These downloadable documents provide best practice information for climbing, mountaineering and walking access. The documents have been produced primarily by UIAA member federations such as the British Mountaineering Council (BMC) and the Federación Española de Deportes de Montaña y Escalada (FEDME). They are aimed at the general climber, others at land managers, and all of the documents can be used by activists and UIAA Member Federations as a basis for access work in their own countries and climbing areas.

Access and Conservation Strategies

Setting up working groups to resolve access issues can be an issue by itself. Here are some access and conservation strategies for climbing areas which involve setting up good communication systems to public access agreements and good practices.

Argeos Charter

The late Stefano Tirinzoni, a member of the UIAA Management Committee and Italian Alpine Club (CAI), was instrumental in creating the Argeos Charter, a simple set of guidelines for sustainable mountain tourism in countries where mountain tourism is still in its infancy.


Canyoning is a sporting activity that consists of making your way by walking and/or swimming along a series of canyons or ravines, torrential rivers or mountain streams, using specific techniques and your own resources. Some useful guidelines from FEDME about canyoning in protected areas.

Bouldering Poster

A fun poster by the British Mountaineering Council (BMC) which lists the 10 commandments to follow while bouldering. Includes “Leave vegetation in place – no gardening please.”

Climbing Management Plan

The Access Fund is the only national advocacy organization whose mission keeps climbing areas open and conserves the climbing environment. A 501(c)3 non-profi t supporting and representing over 1.6 million climbers nationwide in all forms of climbing—rock climbing, ice climbing, mountaineering, and bouldering—the Access Fund is the largest US climbing organization with over 15,000 members and affiliates.

Bird Restrictions Leaflet

The UK is internationally recognized for its wintering, migratory and nesting birds and for over 30 years the BMC has worked with conservation bodies to produce this informative climbing restrictions leaflet. There is a general acceptance amongst conservation bodies and landowners. Restrictions can change during the breeding period, and the BMC’s Regional Access Database (RAD) plays an important role in providing up-to-date information for climbers. The RAD is a searchable database of all the crags with special access and conservation considerations, including all the agreed nesting restrictions for England & Wales – why not log-on and check it out?

## INFORMATION SHOWN:
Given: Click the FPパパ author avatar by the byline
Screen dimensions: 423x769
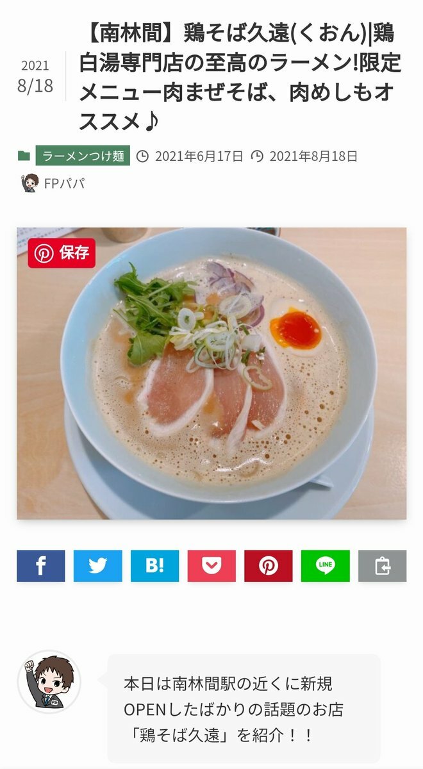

## TASK REQUIREMENTS:
Can you carry on the text about climbing access documents from its last sentence?

## RESPONSE:
Climbing in Sweden

Some sound advice from the Swedish Climbing Federation. They hope you have a great day in front of you but remind you that you climbing is an activity that comes with great responsibility. The ground rule is: don’t disturb – don’t destroy.

Federation Policies

The British Mountaineering Council (BMC) has produced a series of policies such as the ones on Environmental Policy, Climate Change Policy while the Scottish Mountaineering Council has produced an explanation on how climbing is conducted in Scotland.

Footpath Construction

The work of the British Upland Footpath Trust is to provide the highest standard of footpath work. This booklet draws together the expertise of craftsmen skilled in footpath construction and restoration in many different mountain settings across Britain.


UIAA Access Commission

The UIAA Access Commission works with international associations, and supports UIAA member federations and others to facilitate access to areas while being sensitive to environmental, social, legal and other considerations.

The Commission:

  • Promotes the freedom to practice mountaineering and climbing in a responsible manner as a fundamental human right.
  • Provides advice, with supporting documentation, on the relationship between mountaineering and climbing and environmental, social and legal considerations.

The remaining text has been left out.